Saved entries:
★ ★ ★ ★ ★

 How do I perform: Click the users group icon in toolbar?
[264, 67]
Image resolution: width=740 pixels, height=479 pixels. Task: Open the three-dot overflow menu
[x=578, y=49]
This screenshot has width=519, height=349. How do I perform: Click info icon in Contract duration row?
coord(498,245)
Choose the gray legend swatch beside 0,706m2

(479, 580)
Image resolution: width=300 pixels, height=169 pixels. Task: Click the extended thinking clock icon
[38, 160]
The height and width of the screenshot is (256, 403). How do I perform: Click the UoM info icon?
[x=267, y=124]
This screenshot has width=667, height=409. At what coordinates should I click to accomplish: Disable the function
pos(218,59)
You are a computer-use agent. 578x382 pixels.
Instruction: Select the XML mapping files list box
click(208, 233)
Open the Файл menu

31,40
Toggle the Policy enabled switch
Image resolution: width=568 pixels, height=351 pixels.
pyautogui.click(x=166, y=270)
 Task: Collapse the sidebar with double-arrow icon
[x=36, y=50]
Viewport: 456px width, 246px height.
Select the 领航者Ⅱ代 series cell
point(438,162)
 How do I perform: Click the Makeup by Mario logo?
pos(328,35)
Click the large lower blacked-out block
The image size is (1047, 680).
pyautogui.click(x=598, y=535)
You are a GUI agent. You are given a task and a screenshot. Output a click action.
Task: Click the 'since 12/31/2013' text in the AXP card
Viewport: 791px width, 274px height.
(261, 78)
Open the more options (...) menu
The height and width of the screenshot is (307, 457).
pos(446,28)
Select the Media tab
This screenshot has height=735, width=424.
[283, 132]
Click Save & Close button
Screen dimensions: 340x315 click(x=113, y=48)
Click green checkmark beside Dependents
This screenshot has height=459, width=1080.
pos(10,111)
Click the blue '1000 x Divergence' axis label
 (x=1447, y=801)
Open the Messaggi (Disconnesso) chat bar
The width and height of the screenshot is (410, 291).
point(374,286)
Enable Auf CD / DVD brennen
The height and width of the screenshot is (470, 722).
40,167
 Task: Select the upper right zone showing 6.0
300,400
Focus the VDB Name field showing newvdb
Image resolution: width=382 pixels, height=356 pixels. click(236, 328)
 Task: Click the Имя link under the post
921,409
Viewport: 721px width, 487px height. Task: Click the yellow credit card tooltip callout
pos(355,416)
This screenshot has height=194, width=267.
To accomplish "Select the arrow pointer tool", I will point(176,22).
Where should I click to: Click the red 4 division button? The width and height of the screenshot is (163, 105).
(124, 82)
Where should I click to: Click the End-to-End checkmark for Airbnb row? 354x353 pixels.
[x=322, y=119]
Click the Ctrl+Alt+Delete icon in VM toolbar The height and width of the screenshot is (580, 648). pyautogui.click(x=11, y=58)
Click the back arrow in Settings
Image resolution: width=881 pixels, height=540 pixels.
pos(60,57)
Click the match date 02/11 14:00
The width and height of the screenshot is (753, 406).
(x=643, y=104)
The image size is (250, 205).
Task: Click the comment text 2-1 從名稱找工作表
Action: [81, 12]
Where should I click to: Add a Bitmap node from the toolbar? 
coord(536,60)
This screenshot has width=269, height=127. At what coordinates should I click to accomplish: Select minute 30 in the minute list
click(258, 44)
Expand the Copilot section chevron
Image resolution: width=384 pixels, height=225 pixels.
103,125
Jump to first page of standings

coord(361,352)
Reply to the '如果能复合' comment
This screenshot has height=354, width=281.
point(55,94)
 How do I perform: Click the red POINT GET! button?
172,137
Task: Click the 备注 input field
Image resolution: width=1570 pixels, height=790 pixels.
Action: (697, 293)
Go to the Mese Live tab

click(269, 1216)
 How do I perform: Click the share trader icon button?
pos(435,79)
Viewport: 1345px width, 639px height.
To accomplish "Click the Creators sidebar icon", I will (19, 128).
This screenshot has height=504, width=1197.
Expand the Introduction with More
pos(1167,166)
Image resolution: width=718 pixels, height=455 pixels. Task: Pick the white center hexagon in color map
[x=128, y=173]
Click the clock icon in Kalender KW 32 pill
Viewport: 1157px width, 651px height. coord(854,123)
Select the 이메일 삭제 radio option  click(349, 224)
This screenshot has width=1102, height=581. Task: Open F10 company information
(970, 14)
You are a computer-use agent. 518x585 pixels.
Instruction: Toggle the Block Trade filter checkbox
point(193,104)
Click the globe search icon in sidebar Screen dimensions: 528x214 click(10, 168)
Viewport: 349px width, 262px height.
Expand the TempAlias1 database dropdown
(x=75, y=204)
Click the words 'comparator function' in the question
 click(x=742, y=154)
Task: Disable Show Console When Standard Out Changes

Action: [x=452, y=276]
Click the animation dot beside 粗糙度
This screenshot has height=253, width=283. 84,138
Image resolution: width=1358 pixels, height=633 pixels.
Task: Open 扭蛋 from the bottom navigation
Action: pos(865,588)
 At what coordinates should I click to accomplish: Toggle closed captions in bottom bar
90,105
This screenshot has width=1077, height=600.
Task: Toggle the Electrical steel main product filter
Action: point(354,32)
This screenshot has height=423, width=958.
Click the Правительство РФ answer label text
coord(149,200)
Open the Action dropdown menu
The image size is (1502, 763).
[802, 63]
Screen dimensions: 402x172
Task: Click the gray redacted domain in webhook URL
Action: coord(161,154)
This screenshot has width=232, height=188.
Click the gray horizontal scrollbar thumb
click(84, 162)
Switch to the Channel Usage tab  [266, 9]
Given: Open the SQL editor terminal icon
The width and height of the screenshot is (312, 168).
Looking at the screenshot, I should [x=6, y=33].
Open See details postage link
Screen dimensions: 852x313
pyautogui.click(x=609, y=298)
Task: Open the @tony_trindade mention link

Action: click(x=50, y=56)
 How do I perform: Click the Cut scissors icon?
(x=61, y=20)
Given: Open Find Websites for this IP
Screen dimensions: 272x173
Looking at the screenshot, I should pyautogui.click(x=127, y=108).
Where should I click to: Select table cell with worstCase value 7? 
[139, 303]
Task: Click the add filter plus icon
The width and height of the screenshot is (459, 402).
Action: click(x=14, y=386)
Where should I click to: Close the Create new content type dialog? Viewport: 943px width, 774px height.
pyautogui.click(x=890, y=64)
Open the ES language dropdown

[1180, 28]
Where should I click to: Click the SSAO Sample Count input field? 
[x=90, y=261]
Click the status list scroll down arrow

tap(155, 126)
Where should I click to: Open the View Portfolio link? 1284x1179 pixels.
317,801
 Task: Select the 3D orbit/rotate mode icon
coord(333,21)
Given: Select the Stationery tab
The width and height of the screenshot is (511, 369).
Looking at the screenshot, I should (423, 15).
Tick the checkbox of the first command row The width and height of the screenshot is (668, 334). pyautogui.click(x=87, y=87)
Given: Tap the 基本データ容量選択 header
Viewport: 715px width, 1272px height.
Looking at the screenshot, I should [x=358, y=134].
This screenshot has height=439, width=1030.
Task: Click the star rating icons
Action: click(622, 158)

★ ★ ★ ★ ★

EXERCISE BRIEF: Reproduce the data in its entirety. Keep every character unchanged.

TASK RESPONSE:
 How do I perform: Click the users group icon in toolbar?
[264, 67]
Image resolution: width=740 pixels, height=479 pixels. Task: Open the three-dot overflow menu
[x=578, y=49]
This screenshot has width=519, height=349. How do I perform: Click info icon in Contract duration row?
coord(498,245)
Choose the gray legend swatch beside 0,706m2

(479, 580)
Image resolution: width=300 pixels, height=169 pixels. Task: Click the extended thinking clock icon
[38, 160]
The height and width of the screenshot is (256, 403). How do I perform: Click the UoM info icon?
[x=267, y=124]
This screenshot has width=667, height=409. At what coordinates should I click to accomplish: Disable the function
pos(218,59)
You are a computer-use agent. 578x382 pixels.
Instruction: Select the XML mapping files list box
click(208, 233)
Open the Файл menu

31,40
Toggle the Policy enabled switch
Image resolution: width=568 pixels, height=351 pixels.
pyautogui.click(x=166, y=270)
 Task: Collapse the sidebar with double-arrow icon
[x=36, y=50]
Viewport: 456px width, 246px height.
Select the 领航者Ⅱ代 series cell
point(438,162)
 How do I perform: Click the Makeup by Mario logo?
pos(328,35)
Click the large lower blacked-out block
The image size is (1047, 680).
pyautogui.click(x=598, y=535)
You are a GUI agent. You are given a task and a screenshot. Output a click action.
Task: Click the 'since 12/31/2013' text in the AXP card
Viewport: 791px width, 274px height.
(261, 78)
Open the more options (...) menu
The height and width of the screenshot is (307, 457).
pos(446,28)
Select the Media tab
This screenshot has height=735, width=424.
[283, 132]
Click Save & Close button
Screen dimensions: 340x315 click(x=113, y=48)
Click green checkmark beside Dependents
This screenshot has height=459, width=1080.
pos(10,111)
Click the blue '1000 x Divergence' axis label
 (x=1447, y=801)
Open the Messaggi (Disconnesso) chat bar
The width and height of the screenshot is (410, 291).
point(374,286)
Enable Auf CD / DVD brennen
The height and width of the screenshot is (470, 722).
40,167
 Task: Select the upper right zone showing 6.0
300,400
Focus the VDB Name field showing newvdb
Image resolution: width=382 pixels, height=356 pixels. click(236, 328)
 Task: Click the Имя link under the post
921,409
Viewport: 721px width, 487px height. Task: Click the yellow credit card tooltip callout
pos(355,416)
This screenshot has height=194, width=267.
To accomplish "Select the arrow pointer tool", I will point(176,22).
Where should I click to: Click the red 4 division button? The width and height of the screenshot is (163, 105).
(124, 82)
Where should I click to: Click the End-to-End checkmark for Airbnb row? 354x353 pixels.
[x=322, y=119]
Click the Ctrl+Alt+Delete icon in VM toolbar The height and width of the screenshot is (580, 648). pyautogui.click(x=11, y=58)
Click the back arrow in Settings
Image resolution: width=881 pixels, height=540 pixels.
pos(60,57)
Click the match date 02/11 14:00
The width and height of the screenshot is (753, 406).
(x=643, y=104)
The image size is (250, 205).
Task: Click the comment text 2-1 從名稱找工作表
Action: [81, 12]
Where should I click to: Add a Bitmap node from the toolbar? 
coord(536,60)
This screenshot has width=269, height=127. At what coordinates should I click to accomplish: Select minute 30 in the minute list
click(258, 44)
Expand the Copilot section chevron
Image resolution: width=384 pixels, height=225 pixels.
103,125
Jump to first page of standings

coord(361,352)
Reply to the '如果能复合' comment
This screenshot has height=354, width=281.
point(55,94)
 How do I perform: Click the red POINT GET! button?
172,137
Task: Click the 备注 input field
Image resolution: width=1570 pixels, height=790 pixels.
Action: (697, 293)
Go to the Mese Live tab

click(269, 1216)
 How do I perform: Click the share trader icon button?
pos(435,79)
Viewport: 1345px width, 639px height.
To accomplish "Click the Creators sidebar icon", I will (19, 128).
This screenshot has height=504, width=1197.
Expand the Introduction with More
pos(1167,166)
Image resolution: width=718 pixels, height=455 pixels. Task: Pick the white center hexagon in color map
[x=128, y=173]
Click the clock icon in Kalender KW 32 pill
Viewport: 1157px width, 651px height. coord(854,123)
Select the 이메일 삭제 radio option  click(349, 224)
This screenshot has width=1102, height=581. Task: Open F10 company information
(970, 14)
You are a computer-use agent. 518x585 pixels.
Instruction: Toggle the Block Trade filter checkbox
point(193,104)
Click the globe search icon in sidebar Screen dimensions: 528x214 click(10, 168)
Viewport: 349px width, 262px height.
Expand the TempAlias1 database dropdown
(x=75, y=204)
Click the words 'comparator function' in the question
 click(x=742, y=154)
Task: Disable Show Console When Standard Out Changes

Action: [x=452, y=276]
Click the animation dot beside 粗糙度
This screenshot has height=253, width=283. 84,138
Image resolution: width=1358 pixels, height=633 pixels.
Task: Open 扭蛋 from the bottom navigation
Action: pos(865,588)
 At what coordinates should I click to accomplish: Toggle closed captions in bottom bar
90,105
This screenshot has width=1077, height=600.
Task: Toggle the Electrical steel main product filter
Action: point(354,32)
This screenshot has height=423, width=958.
Click the Правительство РФ answer label text
coord(149,200)
Open the Action dropdown menu
The image size is (1502, 763).
[802, 63]
Screen dimensions: 402x172
Task: Click the gray redacted domain in webhook URL
Action: coord(161,154)
This screenshot has width=232, height=188.
Click the gray horizontal scrollbar thumb
click(84, 162)
Switch to the Channel Usage tab  [266, 9]
Given: Open the SQL editor terminal icon
The width and height of the screenshot is (312, 168).
Looking at the screenshot, I should [x=6, y=33].
Open See details postage link
Screen dimensions: 852x313
pyautogui.click(x=609, y=298)
Task: Open the @tony_trindade mention link

Action: click(x=50, y=56)
 How do I perform: Click the Cut scissors icon?
(x=61, y=20)
Given: Open Find Websites for this IP
Screen dimensions: 272x173
Looking at the screenshot, I should pyautogui.click(x=127, y=108).
Where should I click to: Select table cell with worstCase value 7? 
[139, 303]
Task: Click the add filter plus icon
The width and height of the screenshot is (459, 402).
Action: click(x=14, y=386)
Where should I click to: Close the Create new content type dialog? Viewport: 943px width, 774px height.
pyautogui.click(x=890, y=64)
Open the ES language dropdown

[1180, 28]
Where should I click to: Click the SSAO Sample Count input field? 
[x=90, y=261]
Click the status list scroll down arrow

tap(155, 126)
Where should I click to: Open the View Portfolio link? 1284x1179 pixels.
317,801
 Task: Select the 3D orbit/rotate mode icon
coord(333,21)
Given: Select the Stationery tab
The width and height of the screenshot is (511, 369).
Looking at the screenshot, I should (423, 15).
Tick the checkbox of the first command row The width and height of the screenshot is (668, 334). pyautogui.click(x=87, y=87)
Given: Tap the 基本データ容量選択 header
Viewport: 715px width, 1272px height.
Looking at the screenshot, I should [x=358, y=134].
This screenshot has height=439, width=1030.
Task: Click the star rating icons
Action: click(622, 158)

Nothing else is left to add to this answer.